━━━ Supplied data ━━━

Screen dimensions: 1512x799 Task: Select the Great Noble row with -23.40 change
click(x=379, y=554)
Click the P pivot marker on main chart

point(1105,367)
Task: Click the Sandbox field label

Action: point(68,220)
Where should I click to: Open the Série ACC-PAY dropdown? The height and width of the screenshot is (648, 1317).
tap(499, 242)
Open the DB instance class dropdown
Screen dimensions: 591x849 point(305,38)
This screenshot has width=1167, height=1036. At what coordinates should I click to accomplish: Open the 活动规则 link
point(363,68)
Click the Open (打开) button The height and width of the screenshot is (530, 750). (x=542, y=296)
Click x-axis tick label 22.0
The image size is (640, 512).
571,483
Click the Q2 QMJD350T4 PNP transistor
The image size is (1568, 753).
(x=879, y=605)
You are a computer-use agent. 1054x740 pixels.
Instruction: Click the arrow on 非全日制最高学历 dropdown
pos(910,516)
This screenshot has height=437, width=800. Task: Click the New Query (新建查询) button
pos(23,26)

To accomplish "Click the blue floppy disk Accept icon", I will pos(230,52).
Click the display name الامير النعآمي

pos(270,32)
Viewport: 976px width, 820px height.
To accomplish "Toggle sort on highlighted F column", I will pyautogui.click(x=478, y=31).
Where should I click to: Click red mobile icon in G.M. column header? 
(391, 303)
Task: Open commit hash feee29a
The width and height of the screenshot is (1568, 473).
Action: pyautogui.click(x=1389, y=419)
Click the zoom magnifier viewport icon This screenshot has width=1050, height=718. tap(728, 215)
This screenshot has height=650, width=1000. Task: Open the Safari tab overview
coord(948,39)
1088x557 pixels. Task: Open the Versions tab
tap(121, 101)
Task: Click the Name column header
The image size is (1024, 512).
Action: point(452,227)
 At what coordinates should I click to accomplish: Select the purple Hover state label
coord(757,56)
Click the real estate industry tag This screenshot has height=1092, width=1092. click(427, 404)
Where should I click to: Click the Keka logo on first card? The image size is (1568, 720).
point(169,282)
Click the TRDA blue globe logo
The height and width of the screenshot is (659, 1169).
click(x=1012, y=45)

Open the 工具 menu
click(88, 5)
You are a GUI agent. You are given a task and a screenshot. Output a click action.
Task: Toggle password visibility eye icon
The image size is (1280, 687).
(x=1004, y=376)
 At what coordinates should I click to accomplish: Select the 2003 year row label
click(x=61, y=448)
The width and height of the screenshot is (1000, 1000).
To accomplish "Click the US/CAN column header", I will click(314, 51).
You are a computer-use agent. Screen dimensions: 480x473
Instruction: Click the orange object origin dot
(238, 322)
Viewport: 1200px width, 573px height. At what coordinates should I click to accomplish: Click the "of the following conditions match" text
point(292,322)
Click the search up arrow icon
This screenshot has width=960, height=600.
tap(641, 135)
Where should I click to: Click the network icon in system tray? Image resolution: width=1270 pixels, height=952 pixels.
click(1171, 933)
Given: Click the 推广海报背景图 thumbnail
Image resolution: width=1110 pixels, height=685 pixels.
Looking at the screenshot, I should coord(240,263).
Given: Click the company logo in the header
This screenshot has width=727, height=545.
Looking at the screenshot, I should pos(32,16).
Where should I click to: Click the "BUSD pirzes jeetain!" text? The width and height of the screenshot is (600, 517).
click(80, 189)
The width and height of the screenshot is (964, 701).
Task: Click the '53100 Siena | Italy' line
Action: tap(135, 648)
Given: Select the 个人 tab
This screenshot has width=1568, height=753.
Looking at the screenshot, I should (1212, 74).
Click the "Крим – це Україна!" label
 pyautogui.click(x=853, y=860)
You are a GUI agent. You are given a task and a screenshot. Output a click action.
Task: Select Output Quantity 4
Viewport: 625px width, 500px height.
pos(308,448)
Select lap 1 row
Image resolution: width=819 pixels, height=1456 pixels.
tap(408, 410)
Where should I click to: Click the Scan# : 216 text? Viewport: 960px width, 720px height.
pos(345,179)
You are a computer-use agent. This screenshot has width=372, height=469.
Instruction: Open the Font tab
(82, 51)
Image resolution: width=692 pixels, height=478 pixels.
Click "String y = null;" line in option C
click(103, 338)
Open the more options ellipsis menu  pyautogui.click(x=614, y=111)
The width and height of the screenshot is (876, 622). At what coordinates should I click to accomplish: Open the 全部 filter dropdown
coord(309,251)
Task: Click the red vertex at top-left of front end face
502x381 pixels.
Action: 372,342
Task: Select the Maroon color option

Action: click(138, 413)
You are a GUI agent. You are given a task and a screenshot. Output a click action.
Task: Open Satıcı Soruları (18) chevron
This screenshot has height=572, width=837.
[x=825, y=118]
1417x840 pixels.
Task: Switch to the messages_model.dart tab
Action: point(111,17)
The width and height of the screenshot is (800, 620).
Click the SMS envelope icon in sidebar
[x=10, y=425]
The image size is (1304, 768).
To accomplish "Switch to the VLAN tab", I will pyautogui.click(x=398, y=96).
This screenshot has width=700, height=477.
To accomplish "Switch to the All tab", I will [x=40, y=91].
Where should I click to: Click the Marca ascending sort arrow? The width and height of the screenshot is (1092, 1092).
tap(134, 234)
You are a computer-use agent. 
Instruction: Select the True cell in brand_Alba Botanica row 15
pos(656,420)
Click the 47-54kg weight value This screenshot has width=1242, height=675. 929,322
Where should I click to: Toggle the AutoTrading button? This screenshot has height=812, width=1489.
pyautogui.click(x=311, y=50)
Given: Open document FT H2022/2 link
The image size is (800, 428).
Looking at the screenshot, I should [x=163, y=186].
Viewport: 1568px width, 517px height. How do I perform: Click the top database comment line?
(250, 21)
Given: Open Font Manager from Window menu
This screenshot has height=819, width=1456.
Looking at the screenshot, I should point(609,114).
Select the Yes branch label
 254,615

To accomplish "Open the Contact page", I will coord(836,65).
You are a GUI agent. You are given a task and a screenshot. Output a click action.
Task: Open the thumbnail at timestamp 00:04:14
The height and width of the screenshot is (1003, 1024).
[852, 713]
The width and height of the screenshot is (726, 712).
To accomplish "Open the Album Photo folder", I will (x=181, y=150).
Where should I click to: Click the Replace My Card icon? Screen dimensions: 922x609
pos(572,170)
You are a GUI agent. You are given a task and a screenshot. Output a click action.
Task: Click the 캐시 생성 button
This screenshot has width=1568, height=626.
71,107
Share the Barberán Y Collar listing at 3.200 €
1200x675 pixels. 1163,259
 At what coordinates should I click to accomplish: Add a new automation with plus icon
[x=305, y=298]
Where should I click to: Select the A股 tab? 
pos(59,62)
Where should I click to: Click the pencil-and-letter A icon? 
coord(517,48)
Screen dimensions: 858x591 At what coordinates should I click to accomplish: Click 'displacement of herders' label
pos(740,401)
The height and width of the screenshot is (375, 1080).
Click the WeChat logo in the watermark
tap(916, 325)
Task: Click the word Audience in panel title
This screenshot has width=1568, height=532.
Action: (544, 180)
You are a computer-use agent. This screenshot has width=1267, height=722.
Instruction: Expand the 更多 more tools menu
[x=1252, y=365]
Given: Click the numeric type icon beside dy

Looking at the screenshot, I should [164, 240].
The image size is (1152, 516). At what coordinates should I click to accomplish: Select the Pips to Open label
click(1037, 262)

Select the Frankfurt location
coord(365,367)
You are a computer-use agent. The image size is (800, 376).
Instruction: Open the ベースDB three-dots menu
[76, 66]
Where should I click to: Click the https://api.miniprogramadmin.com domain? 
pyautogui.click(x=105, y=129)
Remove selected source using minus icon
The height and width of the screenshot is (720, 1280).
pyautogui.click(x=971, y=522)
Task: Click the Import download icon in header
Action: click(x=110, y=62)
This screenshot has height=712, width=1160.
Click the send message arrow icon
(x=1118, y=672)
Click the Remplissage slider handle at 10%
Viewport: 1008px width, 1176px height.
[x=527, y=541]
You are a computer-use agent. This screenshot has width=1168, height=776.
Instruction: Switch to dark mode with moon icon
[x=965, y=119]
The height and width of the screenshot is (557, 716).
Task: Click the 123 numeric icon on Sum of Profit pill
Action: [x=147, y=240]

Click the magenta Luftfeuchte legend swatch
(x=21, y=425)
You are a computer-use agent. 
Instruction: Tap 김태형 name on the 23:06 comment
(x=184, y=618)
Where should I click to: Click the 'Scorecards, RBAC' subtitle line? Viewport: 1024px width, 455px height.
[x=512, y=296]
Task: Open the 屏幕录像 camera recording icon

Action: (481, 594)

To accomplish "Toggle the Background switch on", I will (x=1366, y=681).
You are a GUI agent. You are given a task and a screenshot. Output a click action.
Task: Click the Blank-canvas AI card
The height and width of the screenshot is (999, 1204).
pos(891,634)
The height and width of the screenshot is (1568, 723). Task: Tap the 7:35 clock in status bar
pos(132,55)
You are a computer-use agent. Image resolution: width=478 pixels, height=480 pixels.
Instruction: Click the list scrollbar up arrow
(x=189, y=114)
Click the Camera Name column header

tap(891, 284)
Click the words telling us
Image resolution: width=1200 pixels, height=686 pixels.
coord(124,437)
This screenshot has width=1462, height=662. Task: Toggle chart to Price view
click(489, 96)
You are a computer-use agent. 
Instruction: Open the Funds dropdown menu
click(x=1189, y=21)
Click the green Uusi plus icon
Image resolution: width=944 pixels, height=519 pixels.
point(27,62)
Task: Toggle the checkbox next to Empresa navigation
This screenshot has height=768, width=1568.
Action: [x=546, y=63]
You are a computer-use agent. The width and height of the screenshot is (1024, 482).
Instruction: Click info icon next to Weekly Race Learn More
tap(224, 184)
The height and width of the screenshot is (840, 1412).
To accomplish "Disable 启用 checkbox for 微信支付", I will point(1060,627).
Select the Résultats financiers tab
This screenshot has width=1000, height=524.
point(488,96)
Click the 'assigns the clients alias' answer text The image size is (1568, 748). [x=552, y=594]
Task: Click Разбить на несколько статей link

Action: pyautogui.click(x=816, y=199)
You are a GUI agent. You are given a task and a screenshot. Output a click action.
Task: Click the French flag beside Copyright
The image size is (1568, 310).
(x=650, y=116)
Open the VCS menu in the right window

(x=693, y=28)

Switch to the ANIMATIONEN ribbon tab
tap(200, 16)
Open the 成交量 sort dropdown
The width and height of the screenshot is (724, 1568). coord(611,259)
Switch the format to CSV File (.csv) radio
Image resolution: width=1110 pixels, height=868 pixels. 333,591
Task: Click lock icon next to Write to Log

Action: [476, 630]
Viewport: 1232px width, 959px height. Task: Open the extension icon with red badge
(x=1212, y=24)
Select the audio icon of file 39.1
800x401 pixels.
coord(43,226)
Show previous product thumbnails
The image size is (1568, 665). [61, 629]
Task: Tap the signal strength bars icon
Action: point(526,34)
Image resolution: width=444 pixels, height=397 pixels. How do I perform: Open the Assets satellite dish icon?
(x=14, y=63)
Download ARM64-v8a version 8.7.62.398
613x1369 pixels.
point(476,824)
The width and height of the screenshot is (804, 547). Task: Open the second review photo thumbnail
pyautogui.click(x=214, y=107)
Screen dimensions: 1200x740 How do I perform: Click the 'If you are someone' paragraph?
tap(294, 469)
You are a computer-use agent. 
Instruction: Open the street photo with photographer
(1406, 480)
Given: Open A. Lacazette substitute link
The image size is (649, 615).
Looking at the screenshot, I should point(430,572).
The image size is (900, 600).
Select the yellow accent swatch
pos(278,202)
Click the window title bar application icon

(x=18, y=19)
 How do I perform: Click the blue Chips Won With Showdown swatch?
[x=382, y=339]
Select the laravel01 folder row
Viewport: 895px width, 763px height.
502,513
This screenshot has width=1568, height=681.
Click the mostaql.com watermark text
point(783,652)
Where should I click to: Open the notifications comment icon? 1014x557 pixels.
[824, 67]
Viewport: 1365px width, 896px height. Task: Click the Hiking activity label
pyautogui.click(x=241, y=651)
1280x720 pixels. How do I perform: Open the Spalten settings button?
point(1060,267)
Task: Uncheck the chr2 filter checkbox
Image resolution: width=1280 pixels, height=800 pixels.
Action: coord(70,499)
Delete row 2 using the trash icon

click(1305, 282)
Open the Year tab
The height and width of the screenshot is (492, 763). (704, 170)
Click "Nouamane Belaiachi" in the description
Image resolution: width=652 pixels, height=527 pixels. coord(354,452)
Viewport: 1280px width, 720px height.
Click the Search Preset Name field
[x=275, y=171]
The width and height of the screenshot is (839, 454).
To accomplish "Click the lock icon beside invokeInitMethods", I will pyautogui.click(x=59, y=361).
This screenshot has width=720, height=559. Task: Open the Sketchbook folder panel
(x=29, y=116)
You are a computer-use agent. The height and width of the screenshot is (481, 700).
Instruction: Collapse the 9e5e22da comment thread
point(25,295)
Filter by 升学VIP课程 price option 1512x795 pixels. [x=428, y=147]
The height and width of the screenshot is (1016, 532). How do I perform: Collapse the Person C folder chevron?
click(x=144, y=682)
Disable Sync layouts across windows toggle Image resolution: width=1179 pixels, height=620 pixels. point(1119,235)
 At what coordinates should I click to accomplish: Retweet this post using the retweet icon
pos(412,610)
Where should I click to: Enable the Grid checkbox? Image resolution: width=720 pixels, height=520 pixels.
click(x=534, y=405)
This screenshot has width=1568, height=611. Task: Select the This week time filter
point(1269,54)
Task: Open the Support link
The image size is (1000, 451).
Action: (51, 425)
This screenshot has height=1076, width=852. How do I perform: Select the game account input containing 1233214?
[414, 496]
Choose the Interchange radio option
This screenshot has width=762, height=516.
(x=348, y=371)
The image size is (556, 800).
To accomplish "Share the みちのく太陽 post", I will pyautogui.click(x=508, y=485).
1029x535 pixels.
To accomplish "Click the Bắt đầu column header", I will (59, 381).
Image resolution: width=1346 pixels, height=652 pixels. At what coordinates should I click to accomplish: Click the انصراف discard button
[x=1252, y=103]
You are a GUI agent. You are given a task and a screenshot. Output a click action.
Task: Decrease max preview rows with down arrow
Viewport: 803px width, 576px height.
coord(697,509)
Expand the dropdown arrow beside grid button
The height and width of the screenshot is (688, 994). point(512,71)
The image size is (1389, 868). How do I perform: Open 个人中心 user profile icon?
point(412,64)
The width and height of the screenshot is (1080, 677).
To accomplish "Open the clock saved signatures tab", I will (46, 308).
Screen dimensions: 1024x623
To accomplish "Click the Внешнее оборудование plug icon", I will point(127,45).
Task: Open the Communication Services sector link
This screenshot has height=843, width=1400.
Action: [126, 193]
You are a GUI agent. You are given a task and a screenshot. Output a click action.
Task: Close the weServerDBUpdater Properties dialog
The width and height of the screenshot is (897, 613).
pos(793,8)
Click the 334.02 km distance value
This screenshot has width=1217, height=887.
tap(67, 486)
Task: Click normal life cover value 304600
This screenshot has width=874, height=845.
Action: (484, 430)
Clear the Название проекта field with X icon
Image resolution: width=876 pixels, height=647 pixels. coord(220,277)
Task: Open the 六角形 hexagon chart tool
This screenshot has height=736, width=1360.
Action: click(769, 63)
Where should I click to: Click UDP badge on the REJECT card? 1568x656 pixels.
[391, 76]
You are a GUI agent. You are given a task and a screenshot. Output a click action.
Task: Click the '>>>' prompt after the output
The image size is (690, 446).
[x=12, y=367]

━━━

# Problem to solve:
The lines above from the one with "Image resolution: width=444" through the one with "The width and height of the screenshot is (839, 454)." are to be duplicated exactly, ends included, with nothing added.

# Answer to the problem:
Image resolution: width=444 pixels, height=397 pixels. How do I perform: Open the Assets satellite dish icon?
(x=14, y=63)
Download ARM64-v8a version 8.7.62.398
613x1369 pixels.
point(476,824)
The width and height of the screenshot is (804, 547). Task: Open the second review photo thumbnail
pyautogui.click(x=214, y=107)
Screen dimensions: 1200x740 How do I perform: Click the 'If you are someone' paragraph?
tap(294, 469)
You are a computer-use agent. 
Instruction: Open the street photo with photographer
(1406, 480)
Given: Open A. Lacazette substitute link
The image size is (649, 615).
Looking at the screenshot, I should point(430,572).
The image size is (900, 600).
Select the yellow accent swatch
pos(278,202)
Click the window title bar application icon

(x=18, y=19)
 How do I perform: Click the blue Chips Won With Showdown swatch?
[x=382, y=339]
Select the laravel01 folder row
Viewport: 895px width, 763px height.
502,513
This screenshot has width=1568, height=681.
Click the mostaql.com watermark text
point(783,652)
Where should I click to: Open the notifications comment icon? 1014x557 pixels.
[824, 67]
Viewport: 1365px width, 896px height. Task: Click the Hiking activity label
pyautogui.click(x=241, y=651)
1280x720 pixels. How do I perform: Open the Spalten settings button?
point(1060,267)
Task: Uncheck the chr2 filter checkbox
Image resolution: width=1280 pixels, height=800 pixels.
Action: coord(70,499)
Delete row 2 using the trash icon

click(1305, 282)
Open the Year tab
The height and width of the screenshot is (492, 763). (704, 170)
Click "Nouamane Belaiachi" in the description
Image resolution: width=652 pixels, height=527 pixels. coord(354,452)
Viewport: 1280px width, 720px height.
Click the Search Preset Name field
[x=275, y=171]
The width and height of the screenshot is (839, 454).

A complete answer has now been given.